The 4th chapter discusses the medical perspective. Randy wrote this chapter in collaboration with a medical doctor, surveying the devastating effects of alcohol abuse and the supposed healthful effects of moderate use. With respect to the harmful effects of alcohol abuse, Randy says “Drinking alcoholic beverages is the medical equivalent of playing Russian roulette with a real handgun loaded with real bullets.” (p. 58) As for the health benefits of wine, while some studies have suggested a link between moderate drinking and heart health, it is not clear to me that there is an absolute link between the two. Furthermore, as Randy points out, most people embracing this view often take ‘moderate’ to mean ‘the amount I like to drink’ rather than what clinical researchers consider to be moderate. (By the way, a recent article suggests that the supposed healthful benefits of ‘moderate’ use could be equally deleterious to the brain. See Moderate drinking could increase dementia risks: a study from Of course, this article came out after Randy’s book was published.) Randy points out that there are “vastly superior ways for people to increase their overall health and avoid cardiovascular disease.” (p. 62) It is very foolish for anyone to justify drinking as a ‘health benefit’ in light of the constantly changing conclusions and conflicting theories of science. Full knowledge of any healthful effects of alcohol remains to be discovered. In the meantime, a pro-alcohol position based on ‘health benefits’ is shifty ground on which to build.

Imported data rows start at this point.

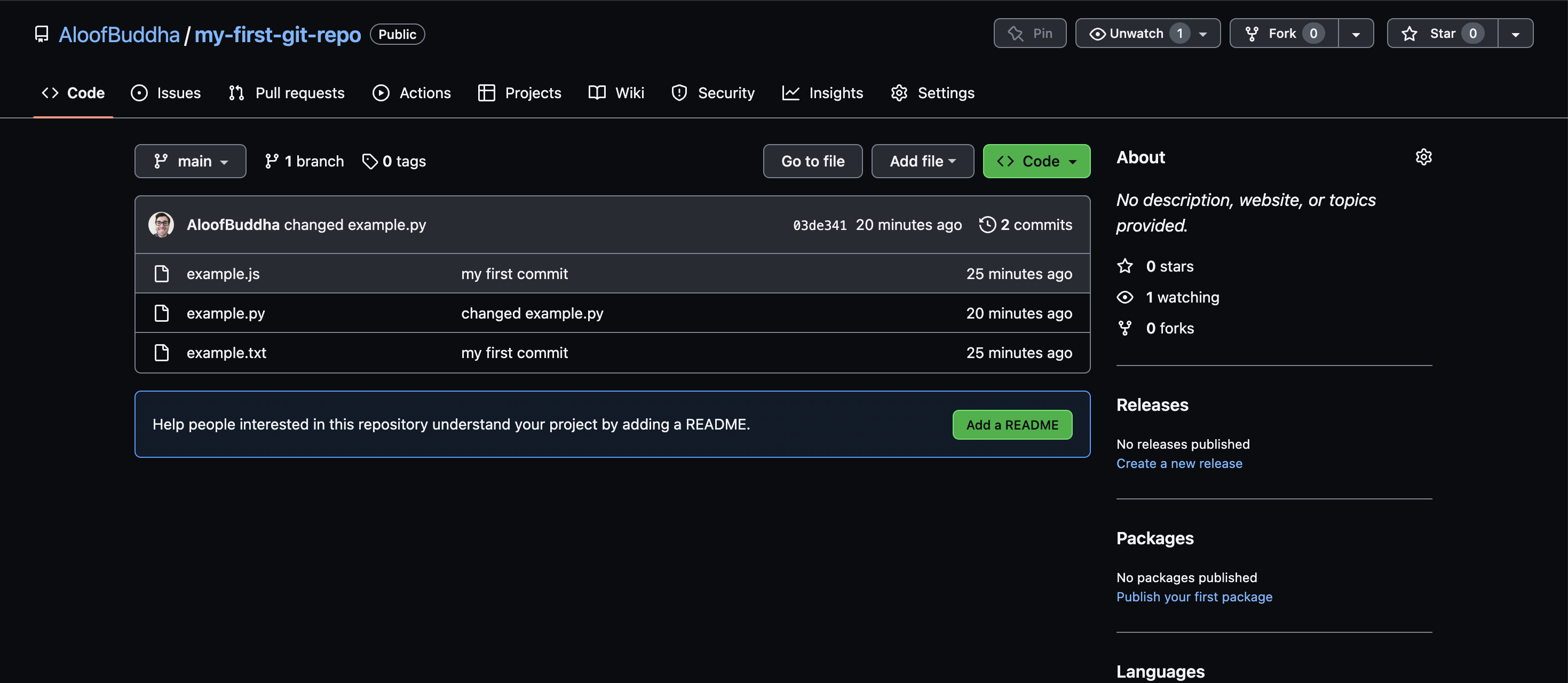Click the Add a README button
This screenshot has width=1568, height=683.
tap(1012, 424)
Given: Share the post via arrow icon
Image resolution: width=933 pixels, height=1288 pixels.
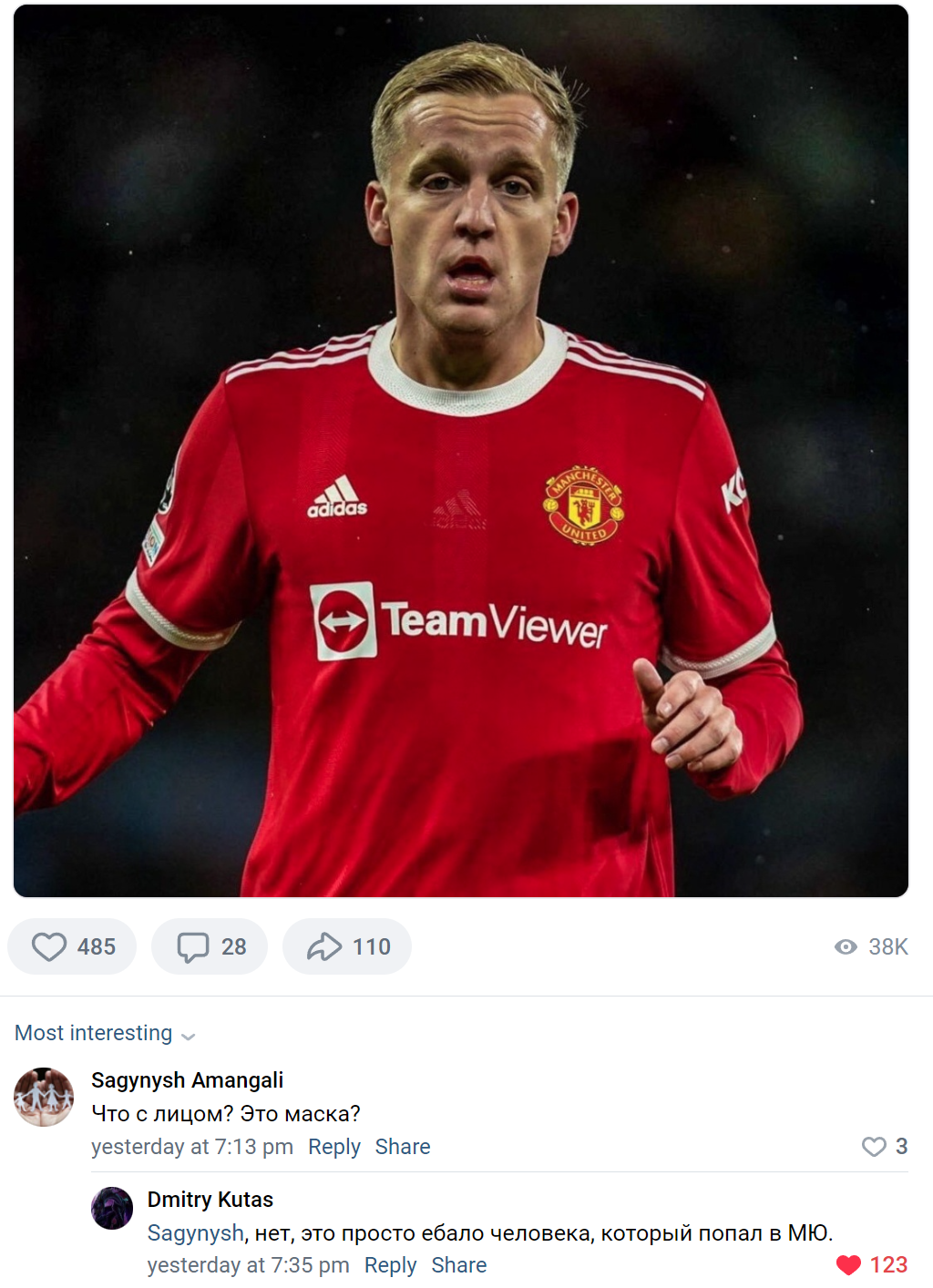Looking at the screenshot, I should 346,946.
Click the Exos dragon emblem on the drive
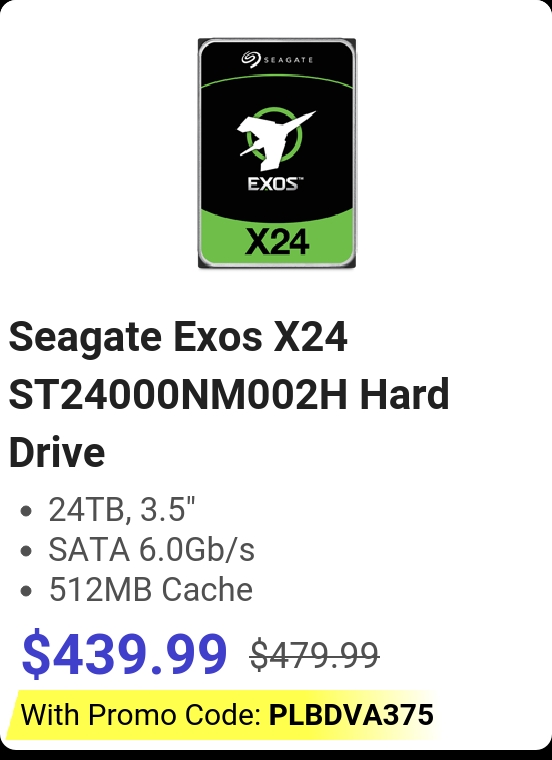Image resolution: width=552 pixels, height=760 pixels. click(x=276, y=139)
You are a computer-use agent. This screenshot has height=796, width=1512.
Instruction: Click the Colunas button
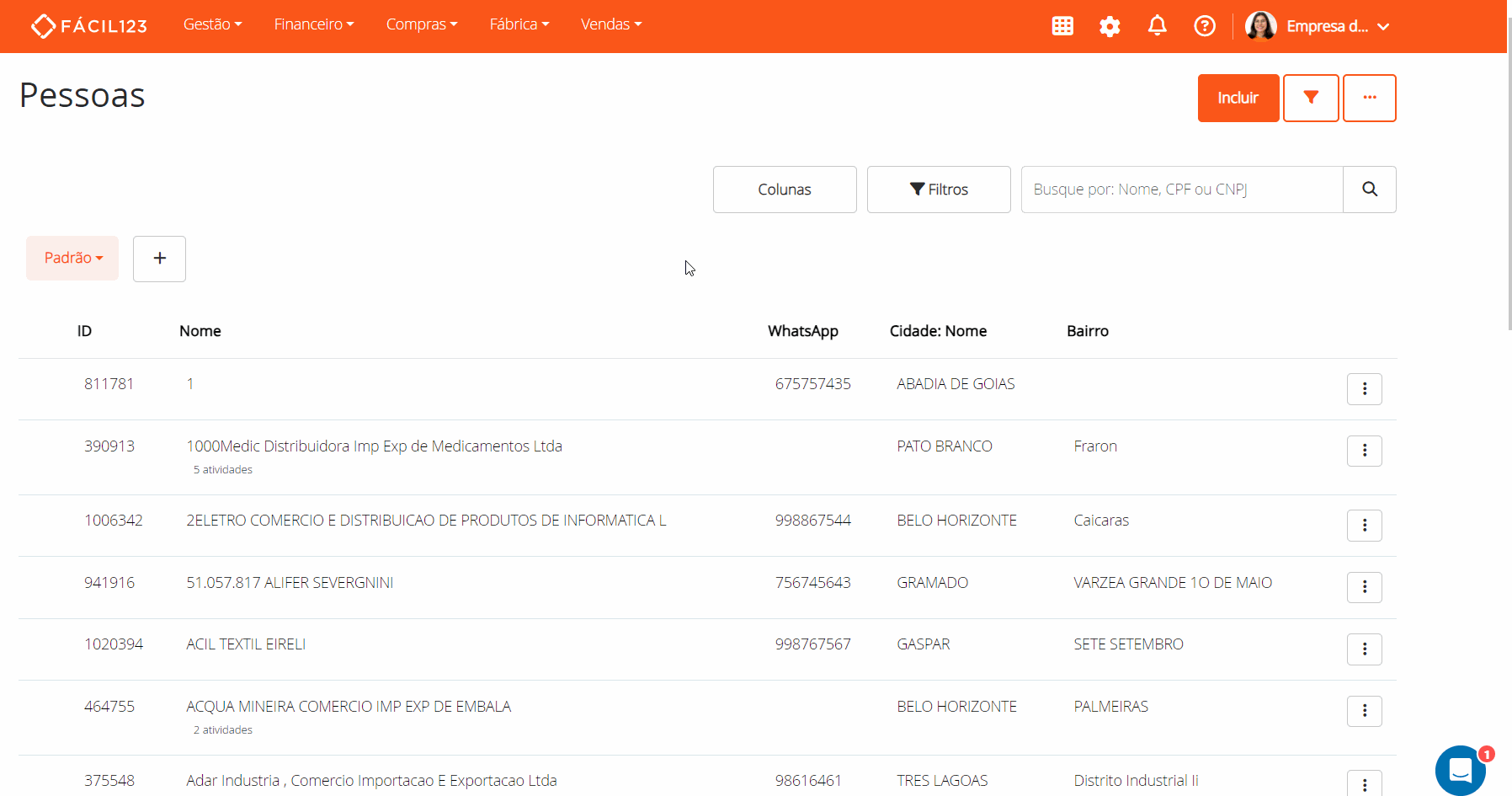784,190
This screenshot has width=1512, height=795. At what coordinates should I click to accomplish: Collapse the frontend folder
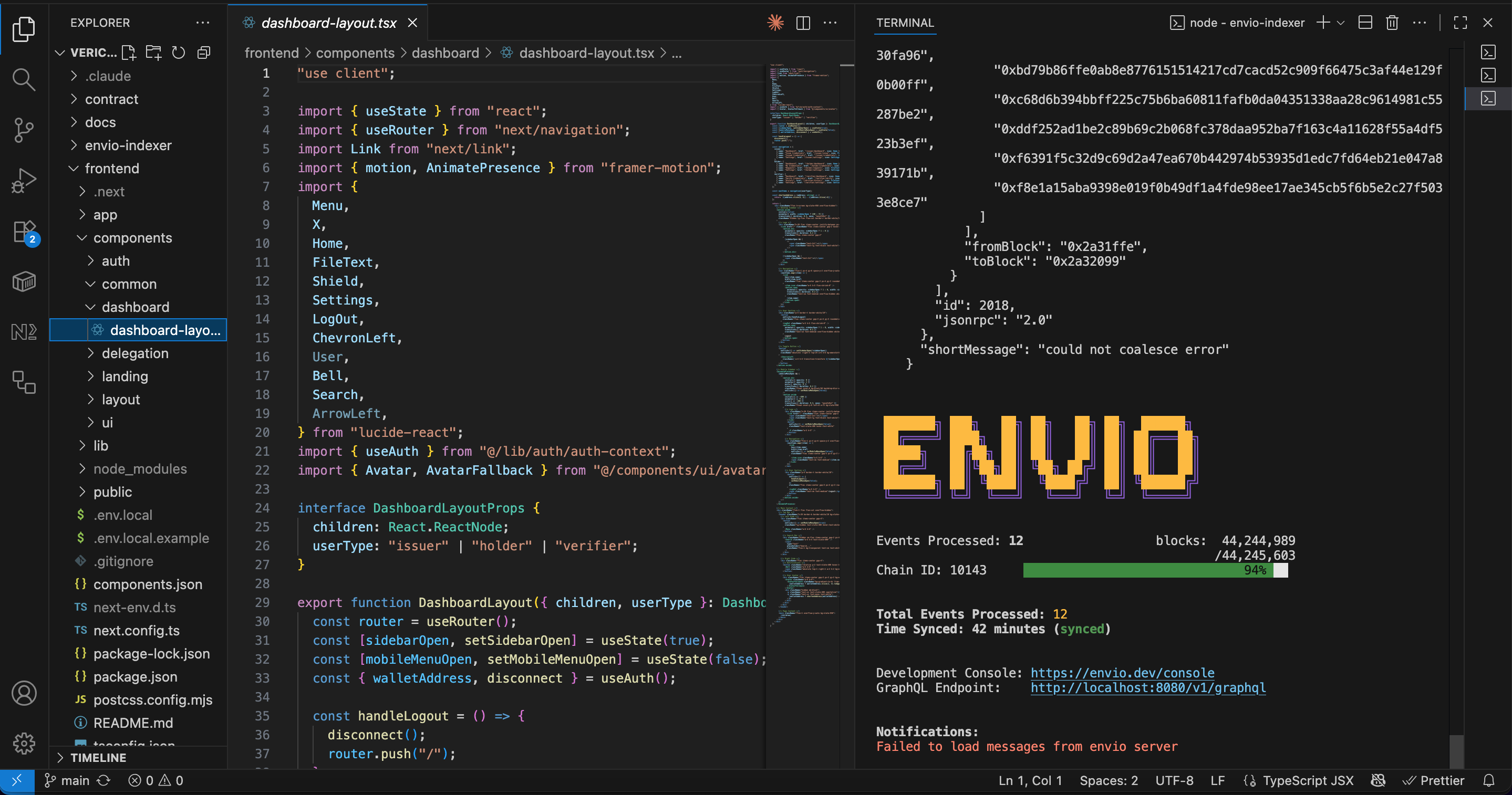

Finally, the last chapter of Randy’s book deals with “Childlikeness and Drinking”. This is perhaps the strongest chapter of the book, using careful Bible study to build a biblical philosophy of abstinence. The chapter has three sections. First, “Personal Holiness has a Positive Focus” which calls the Christian to “be a continual display of God’s holiness to unsaved people around us.” (p. 66) Second, “Personal Holiness Mandates a Negative Response to the World System”. In this section, Randy capably demonstrates the general biblical teaching of separation from the world. Then he turns, third, to “Is Drinking Alcohol a form of Worldliness?”. Randy demonstrates that “the broad spectrum of those who drink, all the way from the sophisticated wine connoisseur to the undiscriminating bum in the gutter, is united by the desire to have some experience that satisfies human pride or lust.” Then he asks, “Why would a Christian want any association with such a lifestyle?” (p. 69) He also points out that drinking in our culture creates a community of drinkers, a “bond of solidarity” among people sharing a worldly world-view. (p.70) The section and chapter close with a strong appeal to the matter of testimony to the world, to other believers, and within one’s own home.